What is Spondylolisthesis?
Spondylolisthesis is the displacement of the vertebral disc from the spinal column. Outward (forward) displacement is termed as anterolisthesis and inward (backward) displacement is termed as retrolisthesis. This condition is often preceded by spondylolysis, a degenerative condition of the vertebra.
Types of Spondylolisthesis
Based on the cause of displacement, five subtypes of spondylolisthesis are identified, they are:
- Dysplastic spondylolisthesis
- Isthmic spondylolisthesis
- Degenerative spondylolisthesis
- Traumatic spondylolisthesis
- Pathologic spondylolisthesis
Among the various subtypes of spondylolisthesis, the two most common forms observed are dysplastic spondylolisthesis (congenital condition caused because of abnormal bone formation of the facet part of the vertebra resulting) and isthmic spondylolisthesis (defect in the pars interarticularis part of the vertebra, which more common in athletes and gymnasts as they often suffer from overuse injuries).

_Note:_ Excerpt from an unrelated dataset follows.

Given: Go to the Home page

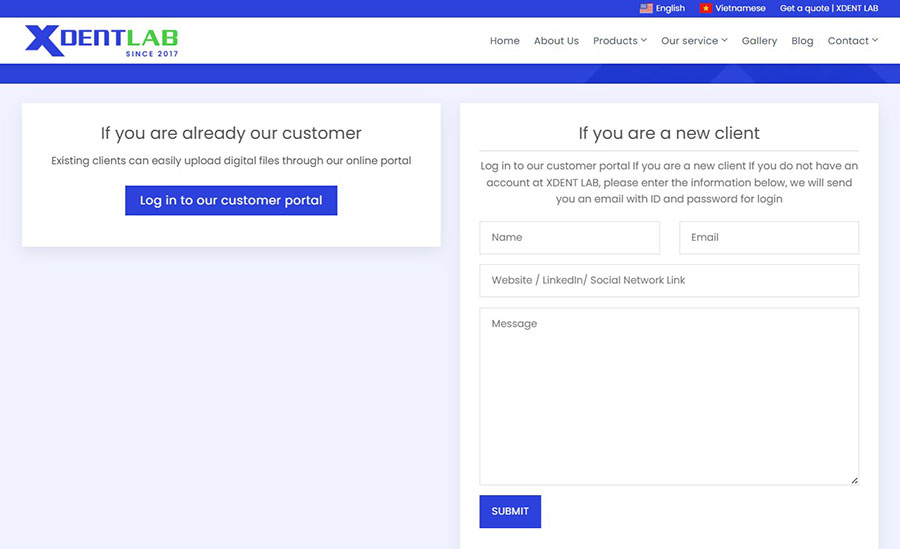Looking at the screenshot, I should pyautogui.click(x=504, y=41).
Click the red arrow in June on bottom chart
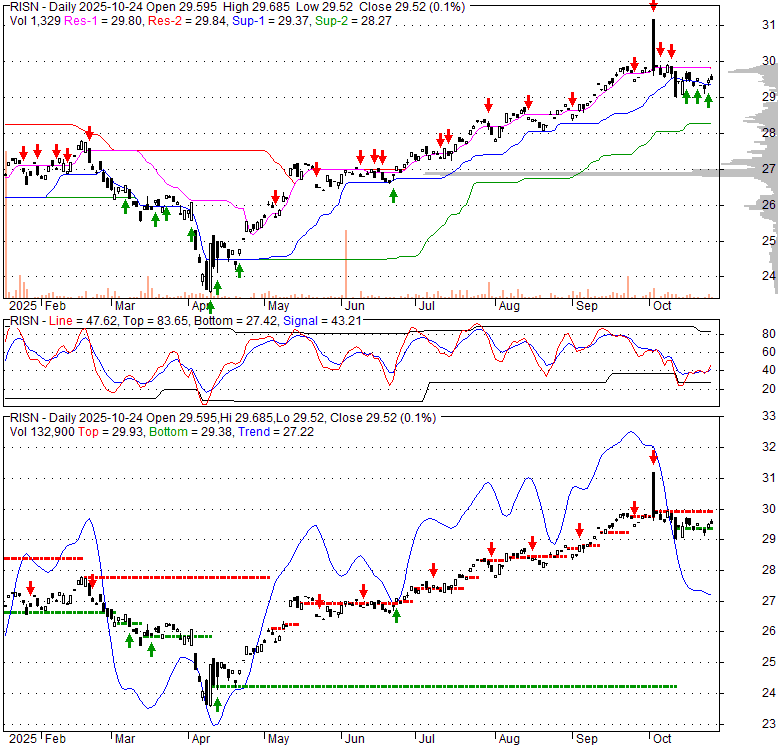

Causes of Spondylolisthesis
The cause for spondylolisthesis is multifactorial; the common causes are overuse injuries of the spine, congenital abnormalities, trauma, bone disorders, and fractures.
Signs and Symptoms of Spondylolisthesis
The signs and symptoms that suggest spondylolisthesis include:
- Lower back pain
- Stiffness in the back and tightening of the hamstring muscles from spasms
- Pain in the thighs and buttocks
- Decreased range of motion of the lower back
- Pain and weakness of the legs or numbness because of nerve compression
- Loss of control on bowel or bladder function by severe nerve compression
- Increase in lordosis curve, also called swayback
- Kyphosis (round back)
Diagnosis of Spondylolisthesis
The treatment for spondylolisthesis is based on the diagnosis made by collecting your medical and family history, performing a physical examination and ordering radiographic scans. During the diagnosis, the severity of displacement is also assessed which is expressed as grade I to IV.
Treatment for Spondylolisthesis
In mild conditions and for symptomatic relief, conservative treatments including medications, bracing and physical therapy are recommended.
In severe cases, surgical correction with decompression laminectomy followed by spinal fusion is recommended. The procedure involves the removal of a portion of the vertebra compressing the nerves and other vertebrae, followed by the removal of a disc between the vertebrae and fusion of adjacent vertebrae. Fusion surgery is performed to confer stability to the spine. Following the surgery, your surgeon recommends physical therapy and rehabilitation programs to regain strength to the surrounding bones and muscles as well as to make you active soon.